Phishing messages are designed to look legitimate, but they almost always contain subtle clues. Before acting on any email, pause and consider:

  • Sender address — Does it come from a domain you recognize? A slight misspelling (e.g. "supp0rt@") is a red flag.
  • Unexpected requests — Were you expecting this message? Unsolicited requests for credentials, payments, or personal data deserve scrutiny.
  • Tone and urgency — Phrases like "immediate action required" or "your account will be locked" are pressure tactics designed to override your judgment.
  • Link destinations — Hover over any link before clicking. If the URL doesn't match the organization it claims to represent, don't click.
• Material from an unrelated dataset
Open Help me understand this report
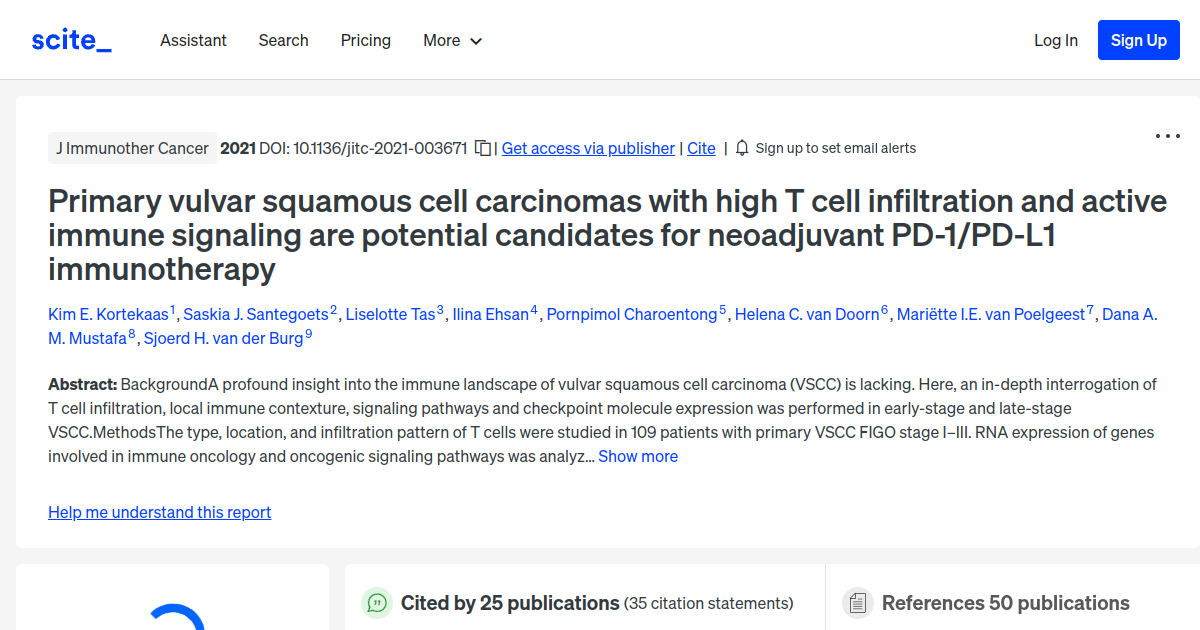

When something feels off, trust your instinct and verify through an independent channel — call the sender, check with your team, or contact IT directly.

Recognizing dangerous content

Suspicious attachments
Not every attachment is safe. Be especially cautious with:
  1. Executable files (.exe, .js, .bat, .vbs, .scr) — these can run malicious code the moment you open them.
  2. Office files with macros — a .docx or .xlsm asking you to "Enable Content" may execute a hidden script.
  3. Double extensions — a file named report.pdf.exe is disguised to look harmless but is actually an executable.

If you weren't expecting an attachment, don't open it — even if the sender appears familiar.

Deceptive links
Links in phishing emails rarely go where they claim. Watch for:
  1. Look-alike domains — "micr0soft-login.com" or "google.security-check.net" are crafted to fool a quick glance.
  2. Subdomain tricks — "paypal.com.attacker.xyz" is owned by attacker.xyz, not PayPal.
  3. URL shorteners — bit.ly or tinyurl links hide the real destination entirely.
  4. Missing HTTPS — any login page served over plain HTTP should be treated as suspect.

When in doubt, open your browser and navigate to the site manually rather than clicking the link.

Social engineering tactics
Attackers exploit human psychology, not just technology. Common tactics include:
  1. Authority — impersonating a CEO, manager, or IT admin so you comply without questioning.
  2. Urgency — "Your account will be suspended in 1 hour" forces you to react instead of think.
  3. Curiosity — "See who viewed your profile" or "Your invoice is attached" entices you to click.
  4. Fear — threats of legal action or account closure are meant to bypass rational evaluation.

Whenever an email triggers a strong emotional reaction, that's your signal to slow down and verify.

What's at stake

A single click on a phishing link can have serious consequences for you and your organization:

Breach of confidential company and client data

Direct financial losses and fraud

Disruption of critical systems and operations

Reputational harm and loss of trust

If you receive a suspicious email

1

Don't interact — avoid clicking links, downloading attachments, or replying.

2

Report it — forward the email to your IT security team or use the built-in "Report Phishing" button.

3

Delete it — once reported, remove the message from your inbox.

4

If you already clicked — change your passwords immediately and notify your IT team so they can investigate.